Putting the Gears in Action for Blue Economy in the Mediterranean

The Blue Economy can promote sustainable development in the Mediterranean region by emphasizing five key messages. Firstly, economic diversification is essential to expand the economy beyond traditional sectors such as tourism and agriculture. This diversification can create new job opportunities and reduce reliance on a few sectors. For instance, marine renewable energy can create new job opportunities and reduce dependency on fossil fuels.

Secondly, innovation and technology are critical to developing new products, services, and processes in the Blue Economy. The development of new technologies and innovation can create new job opportunities, particularly for young people who are more inclined to embrace new technologies.

Thirdly, the Blue Economy promotes sustainable practices that are environmentally friendly, socially responsible, and economically viable. Sustainable fisheries and aquaculture practices can ensure the long-term availability of marine resources and support the livelihoods of coastal communities.

It is important to note that the development of the Blue Economy must be carried out in a sustainable and inclusive manner

Fourthly, women's participation is vital in the Blue Economy, especially in sectors such as aquaculture and tourism. Women's participation can create new job opportunities and contribute to social and economic empowerment.

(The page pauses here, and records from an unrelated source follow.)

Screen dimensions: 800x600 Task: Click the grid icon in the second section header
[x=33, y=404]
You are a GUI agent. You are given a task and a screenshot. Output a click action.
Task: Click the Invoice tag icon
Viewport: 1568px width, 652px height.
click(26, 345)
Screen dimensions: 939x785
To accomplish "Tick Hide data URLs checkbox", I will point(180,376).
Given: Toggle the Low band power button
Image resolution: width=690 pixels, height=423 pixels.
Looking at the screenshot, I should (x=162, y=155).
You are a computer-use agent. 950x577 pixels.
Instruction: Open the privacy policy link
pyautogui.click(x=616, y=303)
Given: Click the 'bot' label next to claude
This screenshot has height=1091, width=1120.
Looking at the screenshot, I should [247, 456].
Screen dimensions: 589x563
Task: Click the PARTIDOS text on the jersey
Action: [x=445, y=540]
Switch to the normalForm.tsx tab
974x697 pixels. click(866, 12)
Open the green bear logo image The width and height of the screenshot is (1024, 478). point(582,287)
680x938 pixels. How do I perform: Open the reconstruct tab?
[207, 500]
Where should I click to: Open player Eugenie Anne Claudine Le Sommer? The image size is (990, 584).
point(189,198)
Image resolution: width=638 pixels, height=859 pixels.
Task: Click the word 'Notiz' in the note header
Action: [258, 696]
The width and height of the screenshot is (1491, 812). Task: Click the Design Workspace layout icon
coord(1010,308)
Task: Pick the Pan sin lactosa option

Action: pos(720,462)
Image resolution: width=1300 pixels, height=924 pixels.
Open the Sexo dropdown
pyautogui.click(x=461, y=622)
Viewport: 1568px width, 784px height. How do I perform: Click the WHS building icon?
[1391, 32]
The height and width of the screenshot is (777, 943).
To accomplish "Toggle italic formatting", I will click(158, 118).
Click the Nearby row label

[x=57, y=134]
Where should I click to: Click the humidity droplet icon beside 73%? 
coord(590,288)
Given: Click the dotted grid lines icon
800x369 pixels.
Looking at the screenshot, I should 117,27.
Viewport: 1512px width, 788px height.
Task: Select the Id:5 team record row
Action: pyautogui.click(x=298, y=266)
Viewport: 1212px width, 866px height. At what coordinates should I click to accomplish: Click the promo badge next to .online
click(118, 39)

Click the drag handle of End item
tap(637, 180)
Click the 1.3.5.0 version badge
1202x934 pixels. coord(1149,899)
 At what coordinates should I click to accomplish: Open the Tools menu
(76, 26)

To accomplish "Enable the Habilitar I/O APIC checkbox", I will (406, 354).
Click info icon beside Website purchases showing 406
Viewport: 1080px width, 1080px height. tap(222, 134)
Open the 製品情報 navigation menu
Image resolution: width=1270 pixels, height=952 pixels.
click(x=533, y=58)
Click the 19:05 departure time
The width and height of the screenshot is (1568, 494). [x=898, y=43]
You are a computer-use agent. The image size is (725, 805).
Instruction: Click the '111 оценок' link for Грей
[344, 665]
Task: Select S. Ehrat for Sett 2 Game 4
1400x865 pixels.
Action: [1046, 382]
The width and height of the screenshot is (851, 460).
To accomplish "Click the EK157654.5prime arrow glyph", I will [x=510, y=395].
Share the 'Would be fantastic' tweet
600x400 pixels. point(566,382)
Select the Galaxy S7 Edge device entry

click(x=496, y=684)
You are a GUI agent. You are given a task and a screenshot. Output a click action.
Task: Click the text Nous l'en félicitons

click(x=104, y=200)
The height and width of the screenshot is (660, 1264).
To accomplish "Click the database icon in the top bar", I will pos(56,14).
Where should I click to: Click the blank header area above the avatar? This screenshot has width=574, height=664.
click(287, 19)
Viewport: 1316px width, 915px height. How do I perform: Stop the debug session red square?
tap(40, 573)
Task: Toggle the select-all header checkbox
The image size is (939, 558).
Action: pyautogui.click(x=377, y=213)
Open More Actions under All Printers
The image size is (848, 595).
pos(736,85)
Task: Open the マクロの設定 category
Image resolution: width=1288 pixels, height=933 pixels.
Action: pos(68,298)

Finally, partnership and cooperation among various stakeholders, including governments, the private sector, civil society, and academia, are crucial for the Blue Economy's success. This partnership and cooperation can create synergies and leverage resources to achieve common goals, such as the establishment of marine protected areas that can create new job opportunities in the tourism sector and ensure the sustainability of marine resources.

By embracing the Blue Economy, the region can create new job opportunities, reduce environmental degradation, and promote social and economic empowerment.

The ENTREMED Framework for Enabling the Blue Economy

The ENTREMed can be used as a framework to enable the blue economy for job creation and sustainable development in several ways. Here are some solutions:

  • Entrepreneurship: Encourage entrepreneurship in the blue economy by supporting startups, providing access to financing and technical assistance, and fostering innovation.
  • Networking: Build networks and partnerships between stakeholders in the blue economy, including businesses, governments, NGOs, and communities, to promote collaboration and knowledge sharing.
  • Training: Provide training and capacity building for workers in the blue economy, including skills development and education programs that can lead to better job opportunities and career paths.
  • Research: Conduct research and development to advance technologies and practices that promote sustainability in the blue economy, such as renewable energy, aquaculture, and sustainable tourism.
  • Ecosystem services: Recognize the importance of ecosystem services in the blue economy and integrate their value into decision-making processes to ensure their protection and preservation.
  • Market development: Promote the development of markets for sustainable products and services in the blue economy, such as sustainable seafood, ecotourism, and ocean-based renewable energy.
  • Environmental protection: Implement measures to protect and restore the health of marine ecosystems and biodiversity, such as sustainable fishing practices, marine protected areas, and pollution prevention and control.

By using the ENTREMed acronym as a framework, these solutions can be integrated into a comprehensive approach to enable the blue economy for job creation and sustainable development.